■ Exercise requirements:
**1)** Reproduce the passage of the Bellamy Herbal review below that begins with the words containing "As for actual" and ends with "the plant useful.", copying it without any changes.
**2)** In the Bellamy Herbal review below, under which chapter title is the reference to kidneys found?

The Bellamy Herbal|
by David Bellamy
pub. Century/Random House, 2003
Paperback, 323 pages, £14.99
ISBN 0 7126 8369 0
No introductions needed for the author of this book, being one of Britain's best-loved botanists and conservationsists. What's more, Bellamy's father was a chemist so there is obviously a very personal interest in medicinal plants working here too.
That Bellamy magic - the quirky and friendly way of describing sometimes mundane or technical matters in a simple way that sheds light - is very much present. Two little snippets which demonstrate his friendly style come under the topic of body fat: 'Being male is now the main cause of early death by any means - from car crash to heart disease and even murder' [not really much hope for men-kind is there], and '...perhaps fat is a pretty cool thing to have as long as it's in the right place and there's not too much of it.'
However, Bellamy's friendly and very readable approach does not overcome this reviewer's major concern about the book as a 'herbal' in the context that many people understand [a reference source of medicinal herbs and/or a guide to herbal treatment]. Unbelievably there is no index to quickly refer readers to a plant they may remember reading about, or to any ailment. Instead, any reader seeking a quick answer must wade through chapters with headings such as: 'You and Your Hormones', 'Take a Big Breath' or 'Dem Bones'. Unless a reader is familiar with medical terminology they could spend ages looking for a reference to 'kidneys' - found under the chapter entitled 'The Waterworks'. Obviously somebody made the decision to design Bellamy's book in this format, but the end result does seem like an awful waste of nicely written and informative text.
As for actual content, it IS good! Bellamy takes the reader through the development of humans and their diet, leading naturally on to the story of how medicine has developed, and then on to the various component parts of the body. Where herbal plants relate to the content of a chapter the information is boxed out, providing the essential details of what makes the plant useful.

■ Entries supplied:

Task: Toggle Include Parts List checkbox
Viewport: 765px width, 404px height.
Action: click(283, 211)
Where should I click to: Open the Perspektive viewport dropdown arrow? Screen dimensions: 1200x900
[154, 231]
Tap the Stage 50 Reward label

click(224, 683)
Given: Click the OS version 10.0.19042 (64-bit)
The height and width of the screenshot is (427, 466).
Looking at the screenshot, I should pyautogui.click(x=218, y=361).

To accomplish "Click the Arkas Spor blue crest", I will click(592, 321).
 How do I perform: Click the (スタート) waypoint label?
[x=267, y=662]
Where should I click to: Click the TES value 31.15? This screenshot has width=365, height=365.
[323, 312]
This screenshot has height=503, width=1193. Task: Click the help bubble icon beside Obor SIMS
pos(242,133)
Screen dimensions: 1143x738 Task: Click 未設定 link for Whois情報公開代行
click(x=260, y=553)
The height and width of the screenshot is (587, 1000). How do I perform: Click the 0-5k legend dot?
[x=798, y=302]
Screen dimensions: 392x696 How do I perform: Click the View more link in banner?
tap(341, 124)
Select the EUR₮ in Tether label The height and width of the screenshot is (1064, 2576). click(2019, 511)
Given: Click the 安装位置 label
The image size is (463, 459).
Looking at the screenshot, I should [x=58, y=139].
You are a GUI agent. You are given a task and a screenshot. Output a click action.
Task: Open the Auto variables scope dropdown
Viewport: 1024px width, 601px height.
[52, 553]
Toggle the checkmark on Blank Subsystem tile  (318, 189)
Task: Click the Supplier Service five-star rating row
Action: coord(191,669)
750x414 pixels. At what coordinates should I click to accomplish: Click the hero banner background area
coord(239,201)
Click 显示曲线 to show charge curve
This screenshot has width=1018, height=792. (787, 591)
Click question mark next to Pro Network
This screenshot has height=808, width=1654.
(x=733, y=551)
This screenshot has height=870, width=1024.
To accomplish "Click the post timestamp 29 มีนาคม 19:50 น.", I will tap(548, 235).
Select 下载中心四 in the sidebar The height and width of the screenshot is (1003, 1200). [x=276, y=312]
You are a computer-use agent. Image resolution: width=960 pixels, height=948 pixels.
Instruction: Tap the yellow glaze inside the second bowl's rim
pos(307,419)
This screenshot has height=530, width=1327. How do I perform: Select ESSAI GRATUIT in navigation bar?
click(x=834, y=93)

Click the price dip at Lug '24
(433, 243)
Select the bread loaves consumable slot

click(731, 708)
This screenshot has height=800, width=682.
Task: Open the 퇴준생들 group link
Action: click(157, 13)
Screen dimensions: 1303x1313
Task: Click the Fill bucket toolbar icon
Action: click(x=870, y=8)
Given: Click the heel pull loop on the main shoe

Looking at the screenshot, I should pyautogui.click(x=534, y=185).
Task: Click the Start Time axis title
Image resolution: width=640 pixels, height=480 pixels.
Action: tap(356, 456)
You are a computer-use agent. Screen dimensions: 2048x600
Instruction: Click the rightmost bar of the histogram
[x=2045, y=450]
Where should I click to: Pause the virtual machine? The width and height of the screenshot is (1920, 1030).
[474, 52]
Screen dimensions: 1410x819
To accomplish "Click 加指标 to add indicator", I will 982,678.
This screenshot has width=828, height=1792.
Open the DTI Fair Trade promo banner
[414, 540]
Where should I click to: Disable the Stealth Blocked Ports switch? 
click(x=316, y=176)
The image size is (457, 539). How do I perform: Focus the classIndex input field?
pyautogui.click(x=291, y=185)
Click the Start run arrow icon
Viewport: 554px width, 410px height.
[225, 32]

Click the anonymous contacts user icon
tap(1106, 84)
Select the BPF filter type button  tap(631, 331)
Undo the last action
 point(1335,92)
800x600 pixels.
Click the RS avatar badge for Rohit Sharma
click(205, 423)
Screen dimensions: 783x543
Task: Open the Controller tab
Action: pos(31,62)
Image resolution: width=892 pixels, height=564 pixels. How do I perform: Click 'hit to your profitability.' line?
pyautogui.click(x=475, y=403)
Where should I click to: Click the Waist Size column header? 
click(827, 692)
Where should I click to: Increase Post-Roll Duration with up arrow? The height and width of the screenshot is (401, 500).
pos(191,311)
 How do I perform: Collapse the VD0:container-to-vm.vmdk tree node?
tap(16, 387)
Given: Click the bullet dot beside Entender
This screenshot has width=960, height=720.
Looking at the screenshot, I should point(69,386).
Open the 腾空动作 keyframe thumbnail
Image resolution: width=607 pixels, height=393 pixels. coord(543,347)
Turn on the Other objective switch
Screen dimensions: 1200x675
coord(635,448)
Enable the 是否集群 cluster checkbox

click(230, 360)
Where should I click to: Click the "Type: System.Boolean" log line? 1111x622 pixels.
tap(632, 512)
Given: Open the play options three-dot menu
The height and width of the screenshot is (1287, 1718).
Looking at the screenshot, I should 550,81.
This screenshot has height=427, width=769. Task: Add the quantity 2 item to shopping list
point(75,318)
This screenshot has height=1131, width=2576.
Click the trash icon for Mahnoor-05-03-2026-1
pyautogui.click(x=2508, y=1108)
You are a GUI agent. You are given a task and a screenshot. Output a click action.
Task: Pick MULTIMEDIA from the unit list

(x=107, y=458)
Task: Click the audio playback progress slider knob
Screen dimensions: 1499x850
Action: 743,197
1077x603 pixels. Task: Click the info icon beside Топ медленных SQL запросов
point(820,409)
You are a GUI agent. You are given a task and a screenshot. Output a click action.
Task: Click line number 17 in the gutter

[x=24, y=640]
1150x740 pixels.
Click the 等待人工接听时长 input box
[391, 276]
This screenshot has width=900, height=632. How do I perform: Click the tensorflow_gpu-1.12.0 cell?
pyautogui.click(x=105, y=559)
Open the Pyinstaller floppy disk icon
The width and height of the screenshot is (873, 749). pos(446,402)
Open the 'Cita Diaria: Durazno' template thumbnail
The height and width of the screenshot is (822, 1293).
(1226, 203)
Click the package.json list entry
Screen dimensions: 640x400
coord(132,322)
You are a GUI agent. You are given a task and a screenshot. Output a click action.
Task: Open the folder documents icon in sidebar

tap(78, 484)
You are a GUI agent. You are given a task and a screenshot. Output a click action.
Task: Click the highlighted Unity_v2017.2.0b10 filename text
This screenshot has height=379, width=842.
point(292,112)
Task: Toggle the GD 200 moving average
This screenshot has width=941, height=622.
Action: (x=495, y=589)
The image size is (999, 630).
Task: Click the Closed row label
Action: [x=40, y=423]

■ Exercise solutions:
**1)**
As for actual content, it IS good! Bellamy takes the reader through the development of humans and their diet, leading naturally on to the story of how medicine has developed, and then on to the various component parts of the body. Where herbal plants relate to the content of a chapter the information is boxed out, providing the essential details of what makes the plant useful.

**2)** 'The Waterworks'